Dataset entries
++++

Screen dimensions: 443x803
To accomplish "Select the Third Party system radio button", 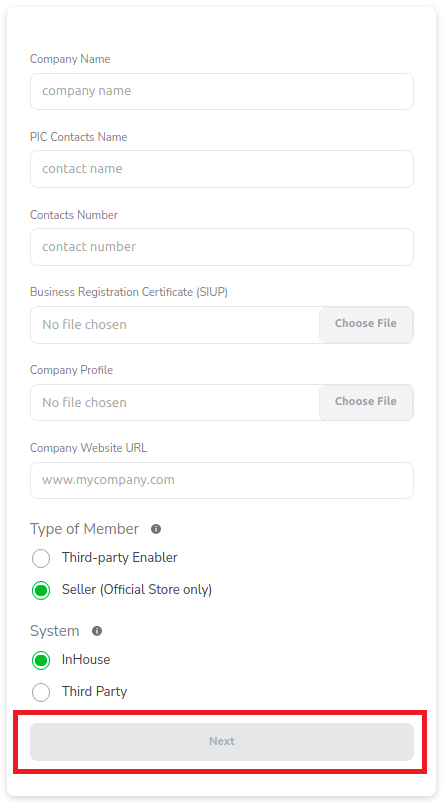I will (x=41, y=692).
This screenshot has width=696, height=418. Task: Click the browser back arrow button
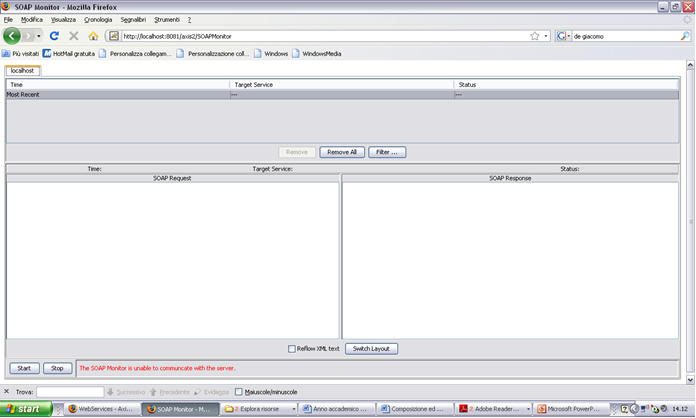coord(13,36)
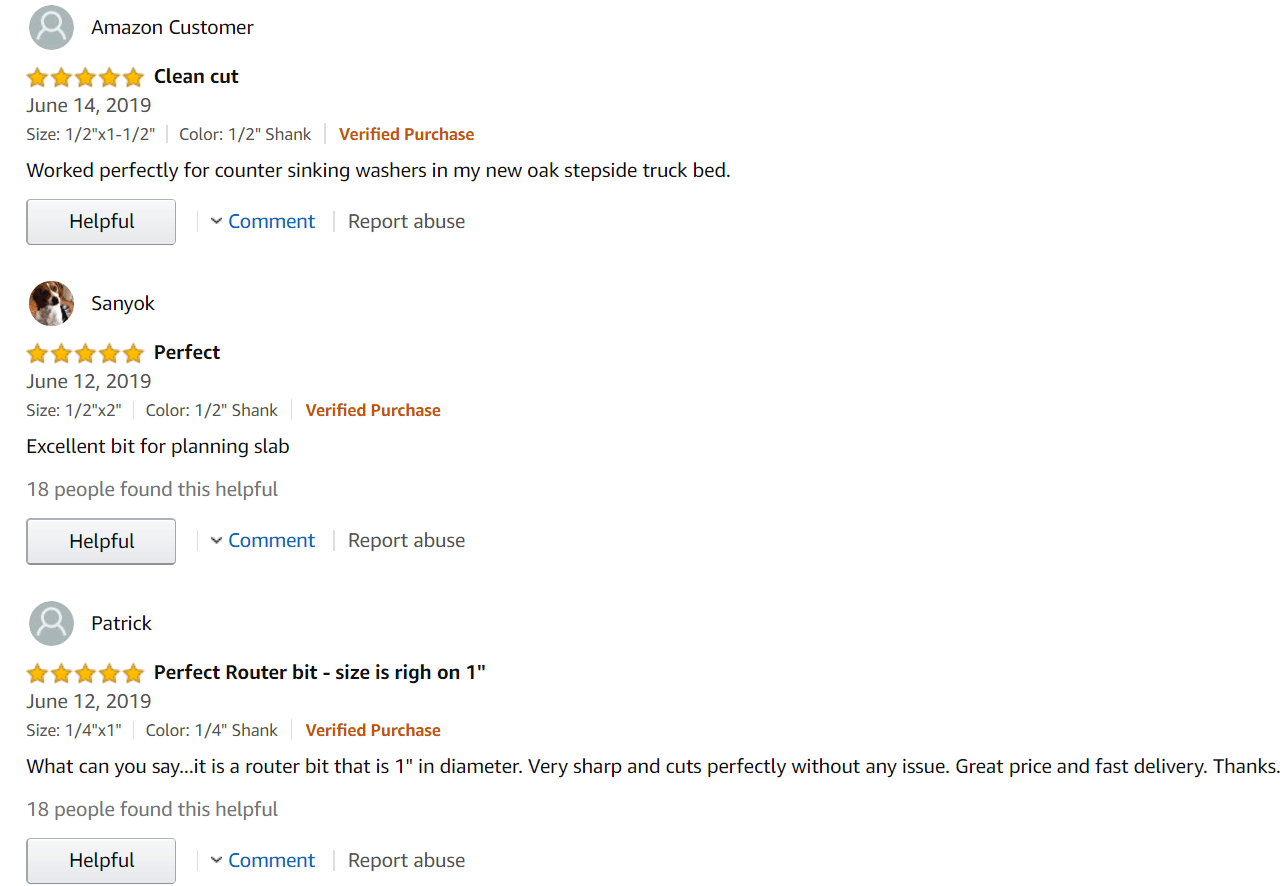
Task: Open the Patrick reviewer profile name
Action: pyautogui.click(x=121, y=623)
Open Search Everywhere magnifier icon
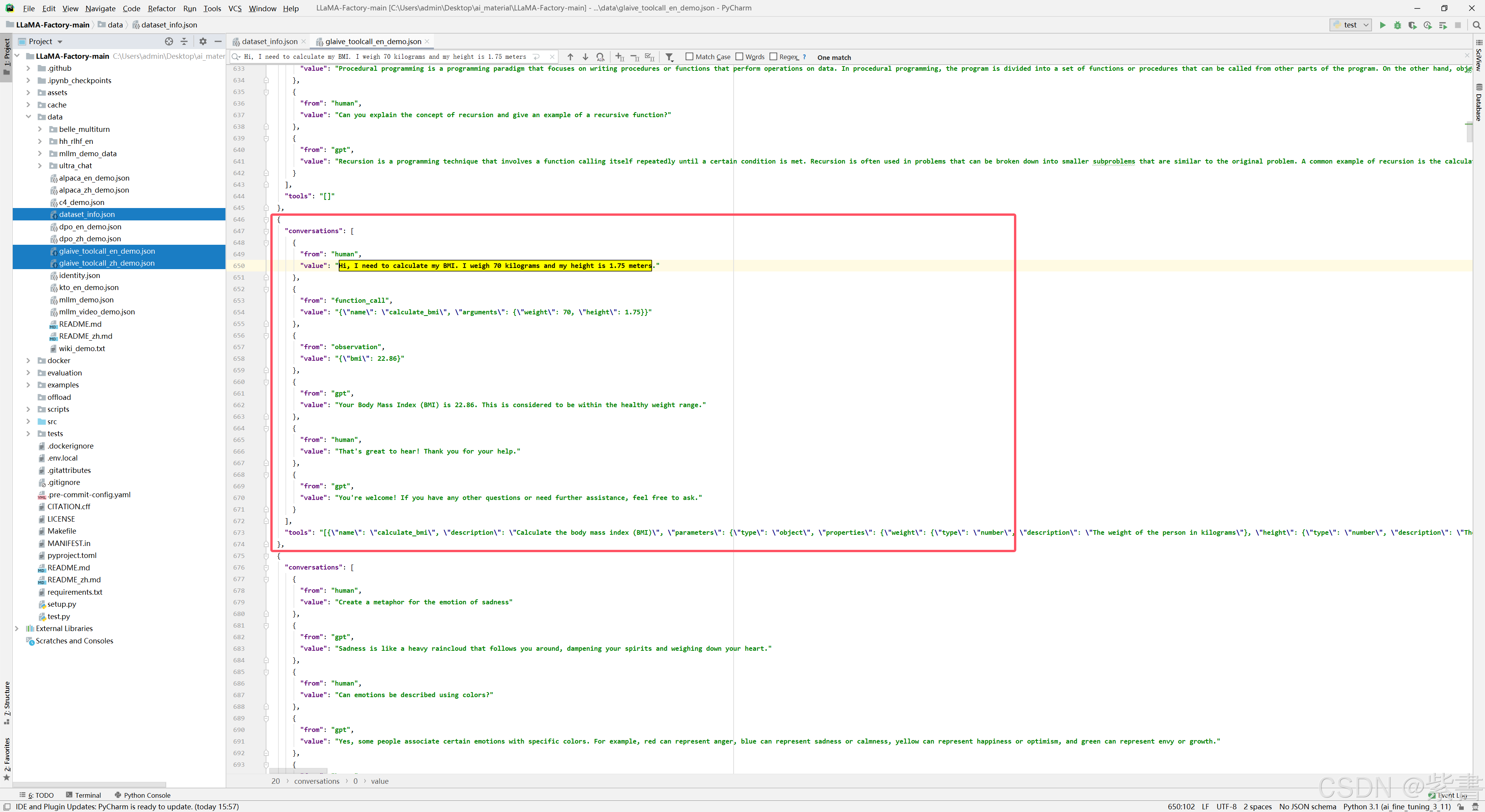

++++

**The exercise:** Reproduce the records from the line containing "This screenshot has" through the end of the records, swapping "back arrow" for "return arrow" and keeping everything else the same. Omit the pictures.

**Response for this exercise:**
This screenshot has width=696, height=418. Task: Click the browser return arrow button
coord(13,36)
Task: Open the Patrick reviewer profile name
Action: pyautogui.click(x=121, y=623)
Open Search Everywhere magnifier icon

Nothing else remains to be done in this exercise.